Outro dado que manteve os livros de KV longe do cânone oficial prescrito pelos meus professores e formadores midiáticos de opinião: ele se aproximava perigosamente do absurdo e da ficção científica. O protagonista de "Matadouro nº 5" fala com aliens; "Bode Vermelho" encerra com uma cidade após a explosão de uma bomba de nêutrons; um dos personagens centrais de "Hocus Pocus" constrói uma máquina de moto perpétulo; cientistas criam um cristal de nome "ice-nine", que torna toda a água sólida e pode destuir o planeta Terra em "Cama de Gato"; e os contos da coleção "Bem-Vindo à Casa dos Macacos" são quase todos centrados em distopias das mais loucas, inclusive o conto homônimo, que se passa num mundo no qual o grosso da população toma pílulas para acabar com o prazer sexual como forma de contenção da taxa de natalidade e apresenta um revolucionário, Billy the Poet, que estupra cidadãs comuns como forma de libertação espiritual. Tem como um argumento desses surgir seriamente num livro, que não em 1968?
De uns anos para cá, no entanto, a obra de KV tem sido posta em catálogo com novas traduções pela L&PM, geralmente em formato pocket, o que de certa forma realiza a manutenção da aura pulp que envolve seus livros. A exceção é o "Armagedon em Retrospecto", uma coleção de 12 prosas do autor, publicada pela primeira vez ano passado nos EUA, com emocionada introdução de seu filho Mark, que chega em formato convencional, lançamento que é. Os textos são uma ótima introdução ao modo vonnegutiano de contar histórias, e como o título já denuncia, envolvem a grande fixação temática da sua obra: a guerra - porque e como as pessoas matam umas às outras sistematicamente. É uma pergunta tão difícil de responder em qualquer época, que um escritor norte-americano que tenha lutado muito jovem na Segunda Grande Guerra e assistido (literalmente) ao bombardeio de Dresden e escrito a base de sua obra duranta a guerra do Vietnã não parece ter outra forma de lidar com os absurdos humanos coletivos senão mandando mais absurdos de volta.

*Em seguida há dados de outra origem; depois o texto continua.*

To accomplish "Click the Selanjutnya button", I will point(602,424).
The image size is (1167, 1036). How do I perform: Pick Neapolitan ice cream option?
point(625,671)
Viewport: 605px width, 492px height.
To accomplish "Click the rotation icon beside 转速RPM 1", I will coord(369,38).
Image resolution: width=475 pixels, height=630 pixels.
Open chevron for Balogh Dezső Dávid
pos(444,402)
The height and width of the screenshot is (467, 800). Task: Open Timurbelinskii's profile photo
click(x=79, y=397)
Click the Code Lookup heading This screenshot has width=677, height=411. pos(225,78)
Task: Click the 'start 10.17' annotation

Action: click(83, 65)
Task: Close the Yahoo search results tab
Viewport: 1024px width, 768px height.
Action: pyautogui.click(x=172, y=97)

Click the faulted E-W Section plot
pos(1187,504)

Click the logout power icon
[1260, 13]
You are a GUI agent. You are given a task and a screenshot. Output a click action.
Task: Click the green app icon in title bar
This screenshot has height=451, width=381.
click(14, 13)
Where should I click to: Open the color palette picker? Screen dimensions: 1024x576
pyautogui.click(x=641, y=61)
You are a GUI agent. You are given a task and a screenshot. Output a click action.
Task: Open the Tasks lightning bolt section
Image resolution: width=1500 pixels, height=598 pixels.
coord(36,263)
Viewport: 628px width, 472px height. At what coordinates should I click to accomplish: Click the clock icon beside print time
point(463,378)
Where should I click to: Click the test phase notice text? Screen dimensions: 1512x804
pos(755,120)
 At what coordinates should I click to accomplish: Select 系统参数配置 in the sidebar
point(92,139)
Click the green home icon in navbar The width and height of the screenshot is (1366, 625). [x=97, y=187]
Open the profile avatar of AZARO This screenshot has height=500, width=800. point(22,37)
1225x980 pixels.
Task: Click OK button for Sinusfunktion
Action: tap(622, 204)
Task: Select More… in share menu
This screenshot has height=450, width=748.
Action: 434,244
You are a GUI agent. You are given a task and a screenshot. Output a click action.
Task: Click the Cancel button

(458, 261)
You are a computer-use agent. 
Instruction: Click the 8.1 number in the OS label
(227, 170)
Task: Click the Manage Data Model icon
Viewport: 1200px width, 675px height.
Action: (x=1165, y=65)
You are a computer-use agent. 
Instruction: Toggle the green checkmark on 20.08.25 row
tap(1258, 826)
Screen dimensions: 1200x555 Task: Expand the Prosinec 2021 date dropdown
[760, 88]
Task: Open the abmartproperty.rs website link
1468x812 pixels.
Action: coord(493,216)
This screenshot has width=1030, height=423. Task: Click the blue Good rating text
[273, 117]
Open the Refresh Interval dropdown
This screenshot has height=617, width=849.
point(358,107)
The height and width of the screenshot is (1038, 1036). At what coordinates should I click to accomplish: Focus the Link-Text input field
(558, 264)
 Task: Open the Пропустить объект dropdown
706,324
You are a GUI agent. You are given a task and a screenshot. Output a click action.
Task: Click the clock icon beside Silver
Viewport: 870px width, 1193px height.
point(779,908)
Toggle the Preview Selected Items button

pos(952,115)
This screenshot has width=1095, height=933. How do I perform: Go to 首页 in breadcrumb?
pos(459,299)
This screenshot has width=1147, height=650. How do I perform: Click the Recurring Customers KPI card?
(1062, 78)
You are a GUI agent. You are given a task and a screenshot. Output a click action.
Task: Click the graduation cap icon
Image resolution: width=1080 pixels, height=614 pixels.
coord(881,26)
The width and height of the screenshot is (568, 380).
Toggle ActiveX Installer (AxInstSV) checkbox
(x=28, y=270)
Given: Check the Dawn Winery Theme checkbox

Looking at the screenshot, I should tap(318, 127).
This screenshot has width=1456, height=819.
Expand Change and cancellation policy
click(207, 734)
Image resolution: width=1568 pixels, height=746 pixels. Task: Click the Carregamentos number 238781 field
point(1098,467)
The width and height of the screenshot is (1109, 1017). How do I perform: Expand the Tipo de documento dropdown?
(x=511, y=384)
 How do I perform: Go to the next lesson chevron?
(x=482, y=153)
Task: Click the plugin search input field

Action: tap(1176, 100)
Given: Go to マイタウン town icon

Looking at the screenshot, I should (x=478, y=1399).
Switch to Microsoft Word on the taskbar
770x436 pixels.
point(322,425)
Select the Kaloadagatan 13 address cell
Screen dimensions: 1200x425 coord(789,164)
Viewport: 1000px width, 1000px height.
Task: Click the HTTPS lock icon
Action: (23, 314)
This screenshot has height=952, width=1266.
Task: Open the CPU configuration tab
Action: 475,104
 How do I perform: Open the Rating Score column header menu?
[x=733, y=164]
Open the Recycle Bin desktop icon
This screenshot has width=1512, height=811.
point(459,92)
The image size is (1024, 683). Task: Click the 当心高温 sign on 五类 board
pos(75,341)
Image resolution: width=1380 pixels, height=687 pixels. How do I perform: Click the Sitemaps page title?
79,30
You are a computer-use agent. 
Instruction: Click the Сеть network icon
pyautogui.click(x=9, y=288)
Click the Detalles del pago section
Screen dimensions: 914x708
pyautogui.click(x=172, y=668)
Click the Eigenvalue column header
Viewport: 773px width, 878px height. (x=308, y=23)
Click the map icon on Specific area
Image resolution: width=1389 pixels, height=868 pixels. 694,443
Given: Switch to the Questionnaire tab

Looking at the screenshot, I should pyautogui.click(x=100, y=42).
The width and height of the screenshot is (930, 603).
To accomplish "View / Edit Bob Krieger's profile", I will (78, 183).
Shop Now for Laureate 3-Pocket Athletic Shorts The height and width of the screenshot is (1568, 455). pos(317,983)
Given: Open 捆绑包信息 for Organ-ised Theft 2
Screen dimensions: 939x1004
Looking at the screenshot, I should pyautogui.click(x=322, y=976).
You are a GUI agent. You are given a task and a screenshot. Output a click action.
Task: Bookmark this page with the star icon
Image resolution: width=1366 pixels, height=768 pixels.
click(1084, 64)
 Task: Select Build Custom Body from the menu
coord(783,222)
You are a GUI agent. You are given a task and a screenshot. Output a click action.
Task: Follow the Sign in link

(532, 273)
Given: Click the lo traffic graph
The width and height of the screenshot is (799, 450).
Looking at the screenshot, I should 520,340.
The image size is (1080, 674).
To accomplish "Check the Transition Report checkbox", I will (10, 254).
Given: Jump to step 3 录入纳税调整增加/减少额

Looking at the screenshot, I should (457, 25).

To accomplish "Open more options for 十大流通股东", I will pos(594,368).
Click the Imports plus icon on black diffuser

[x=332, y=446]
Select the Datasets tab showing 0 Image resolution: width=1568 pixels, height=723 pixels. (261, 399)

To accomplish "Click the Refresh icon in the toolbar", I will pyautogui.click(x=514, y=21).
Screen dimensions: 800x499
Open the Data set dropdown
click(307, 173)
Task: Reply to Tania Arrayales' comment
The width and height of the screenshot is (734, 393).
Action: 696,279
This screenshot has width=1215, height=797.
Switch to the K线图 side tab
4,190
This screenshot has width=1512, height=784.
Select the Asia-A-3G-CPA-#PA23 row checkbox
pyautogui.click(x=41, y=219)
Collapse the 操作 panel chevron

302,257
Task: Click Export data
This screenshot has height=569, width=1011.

Essa semana, ainda devo falar mais sobre autores e guerra, mas dou uma pausa em Kurt Vonnegut por hoje citando o epílogo de "Bode Vermelho", no qual o protagonista sai correndo para urinar no banheiro de uma estação ferroviária, por entre a névoa do alívio se dispersando, lê o que está escrito na parede à sua frente, em cima do mictório (e é isso que efetivamente encerra o livro):
"To be is to do." - Socrates
"To do is to be." - Sartre
"Do be do be do" - Sinatra
E assim, na minha cabeça, com muito atraso (o livro é de 1982), está oficialmente inaugurada a pós-modernidade.